At this point, it is pretty easy. You know you must "pull" \$3\:\textrm{mA}\$ through \$3750\:\Omega\$, leading to a voltage drop of \$11\frac{1}{4}\:\textrm{V}\$. If you apply that drop to \$V_{TH}\$, you have your answer.


Another way to do this is to simply use nodal analysis on node A:

$$\frac{V_A}{R_2}+\frac{V_A}{R_3}+3\:\textrm{mA}=\frac{30\:\textrm{V}}{R_2}$$

or,

$$V_A=\left(30\:\textrm{V}-I_1\cdot R_2\right)\cdot\frac{R_3}{R_2 + R_3}$$

That solves out as \$V_A=-3.75\:\textrm{V}\$ as expected.

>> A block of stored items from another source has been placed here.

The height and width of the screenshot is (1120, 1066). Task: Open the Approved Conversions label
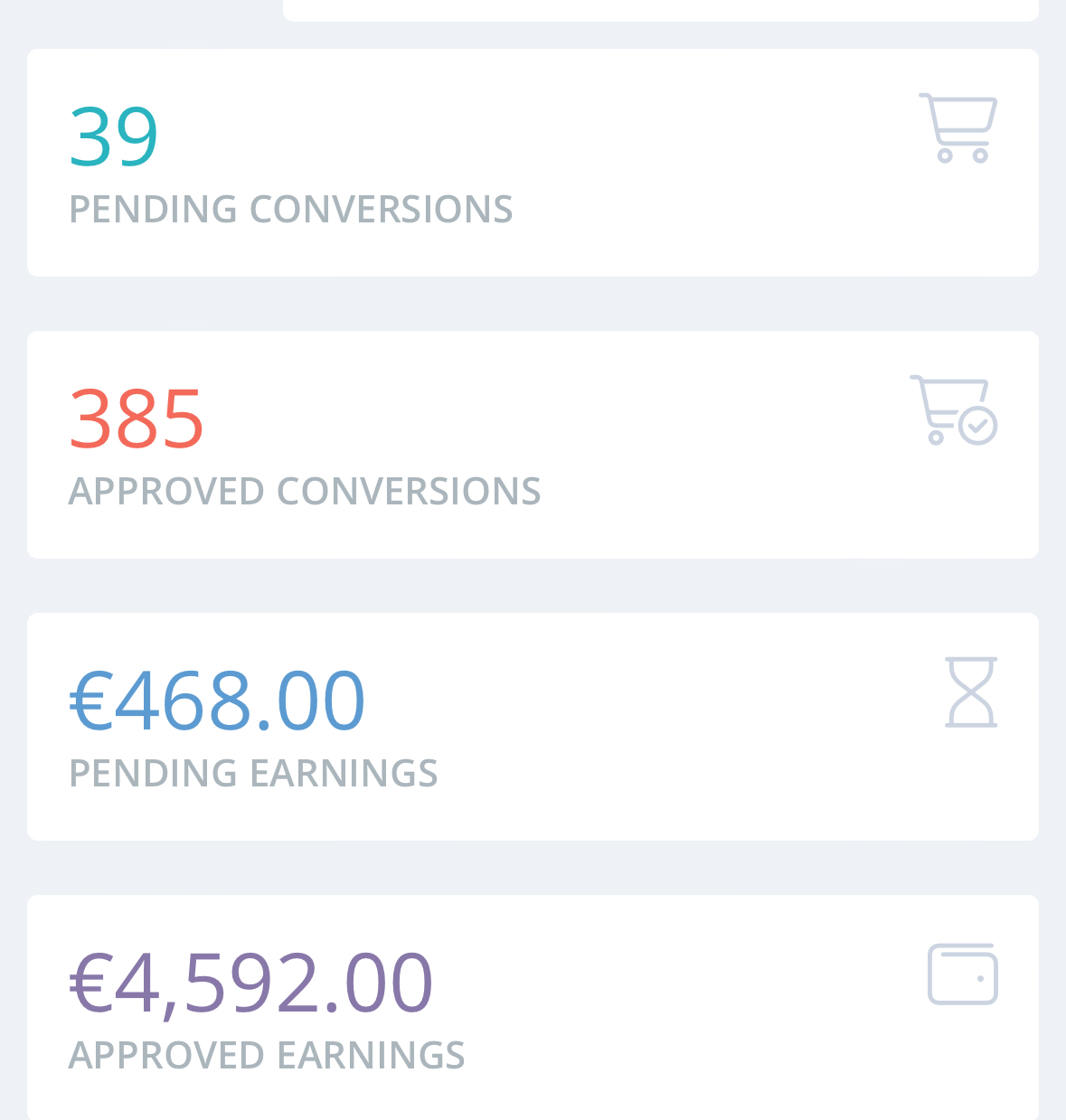[x=305, y=491]
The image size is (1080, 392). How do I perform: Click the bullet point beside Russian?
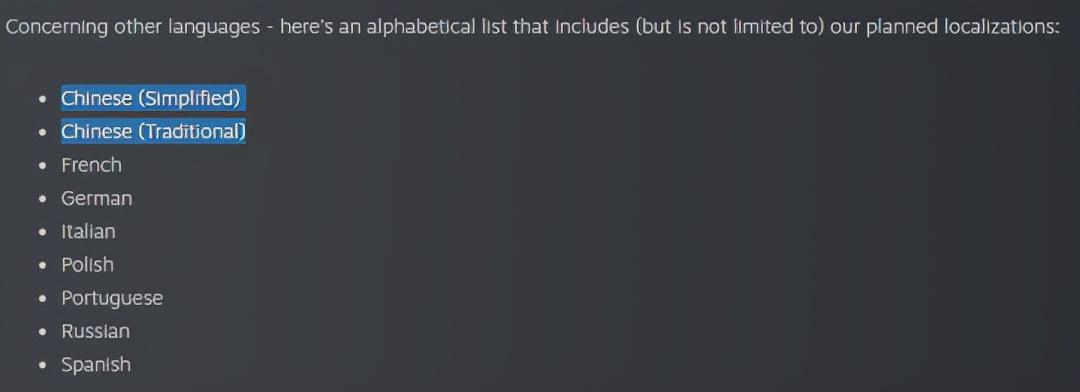coord(43,332)
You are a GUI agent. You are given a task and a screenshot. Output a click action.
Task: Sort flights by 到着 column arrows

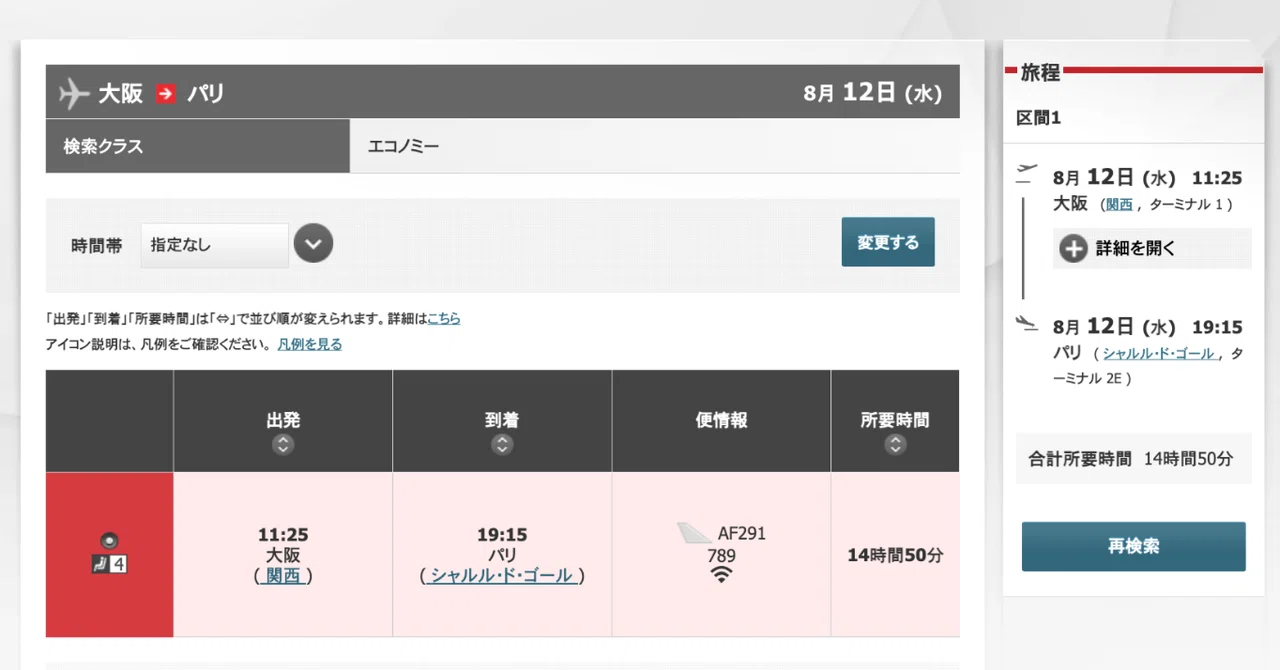[x=502, y=445]
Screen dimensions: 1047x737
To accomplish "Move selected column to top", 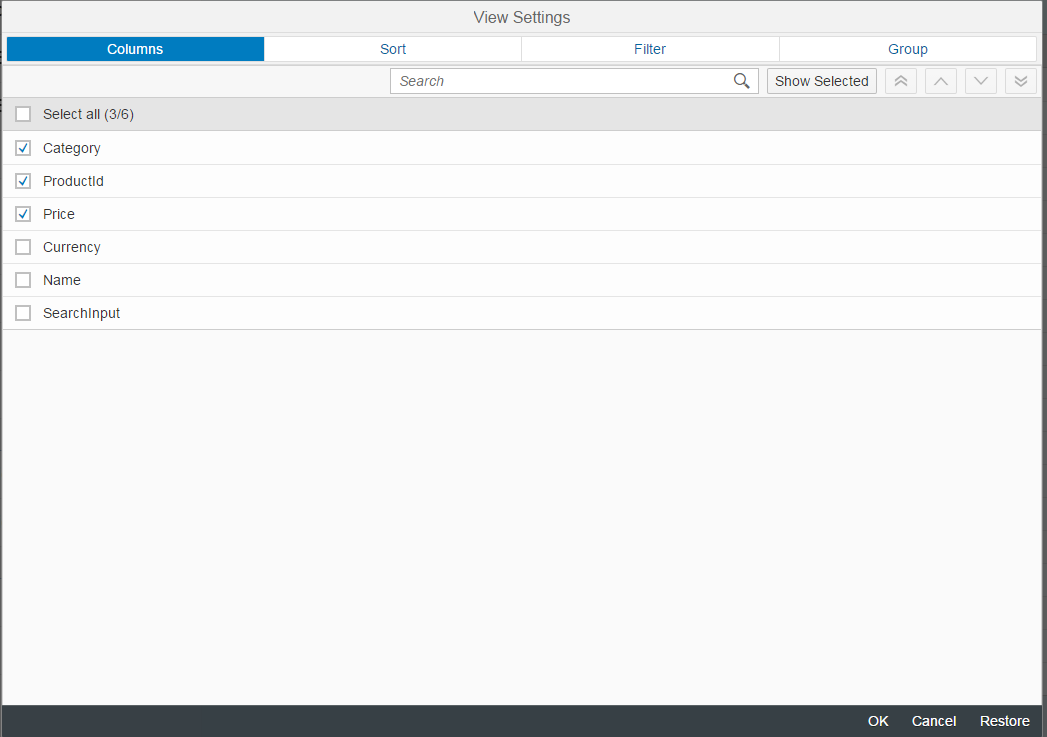I will coord(901,81).
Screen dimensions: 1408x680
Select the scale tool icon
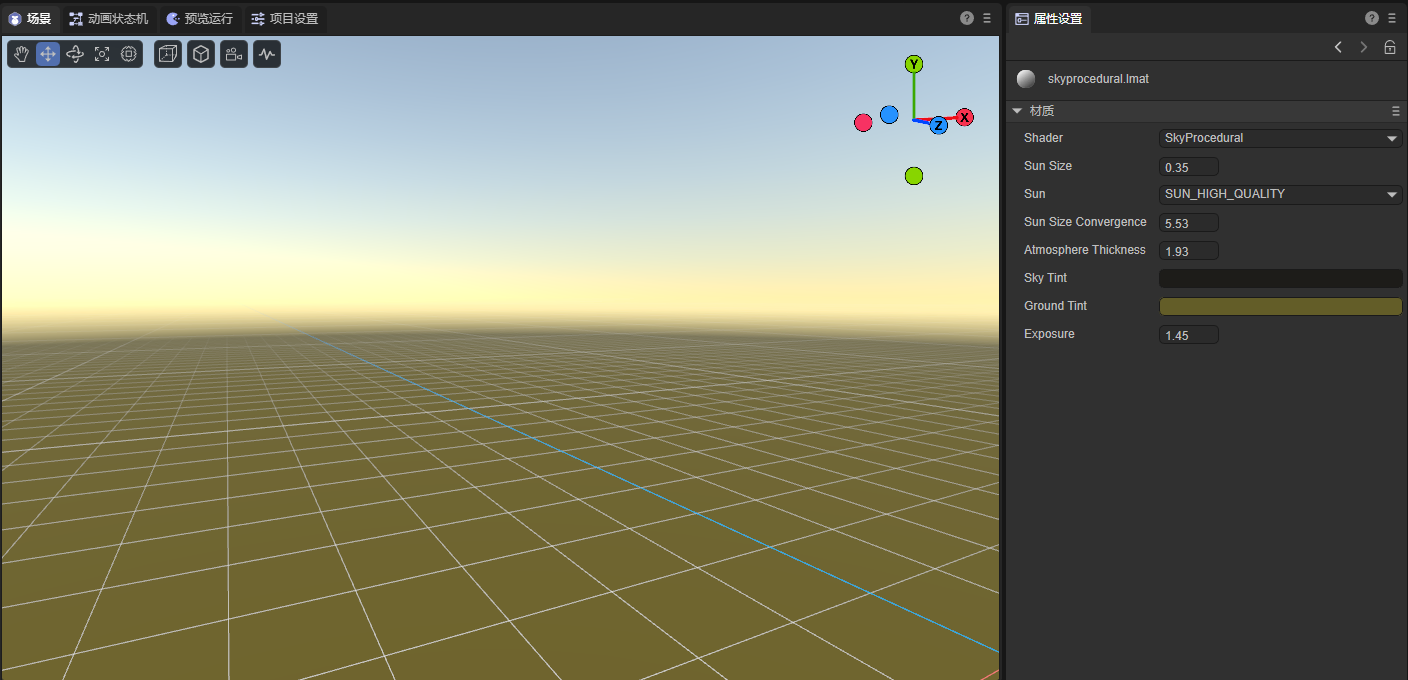pyautogui.click(x=102, y=54)
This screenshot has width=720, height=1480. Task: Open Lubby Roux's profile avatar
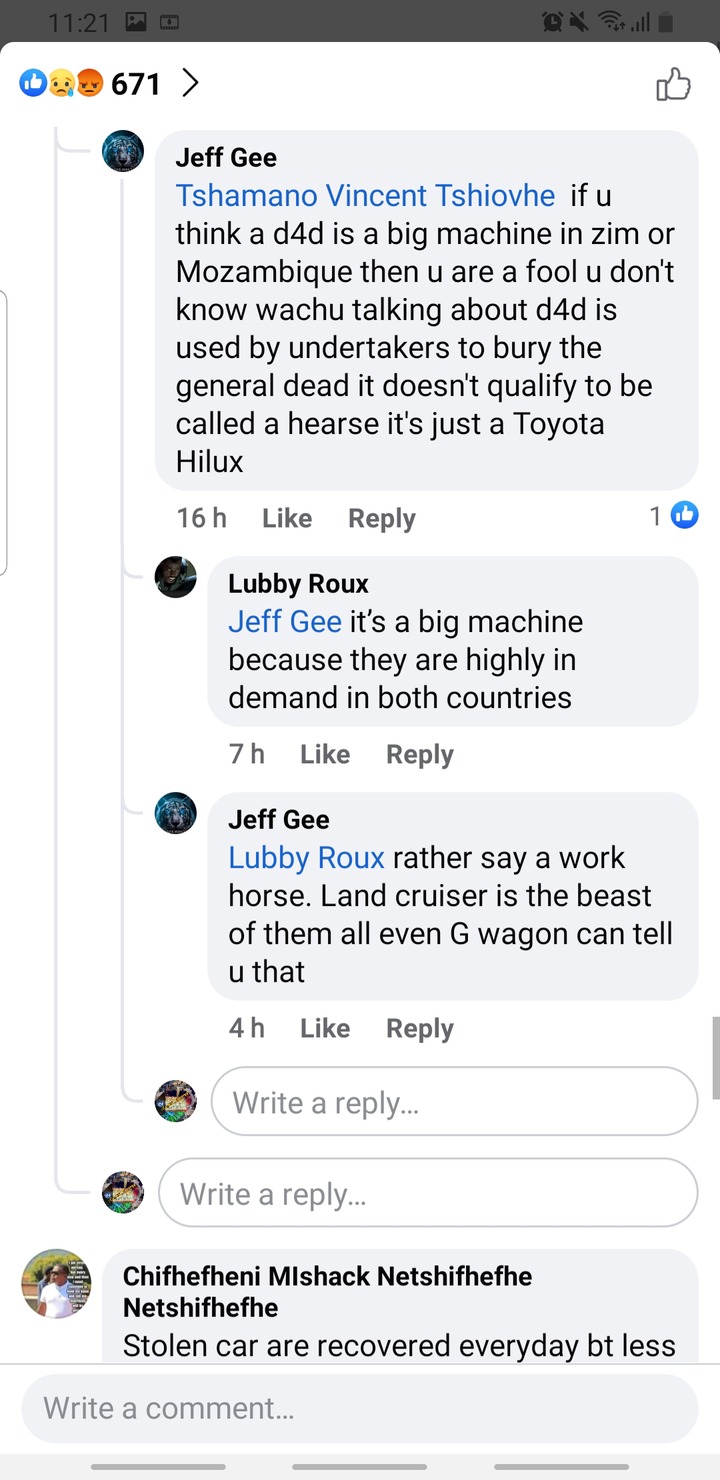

Just another way of proceeding through a problem like this. You need to acquire lots of different tools that you are fluent with so that you can make quick work of any problem you see by pulling out the right tools for the task. So this is just another way to add to others for you.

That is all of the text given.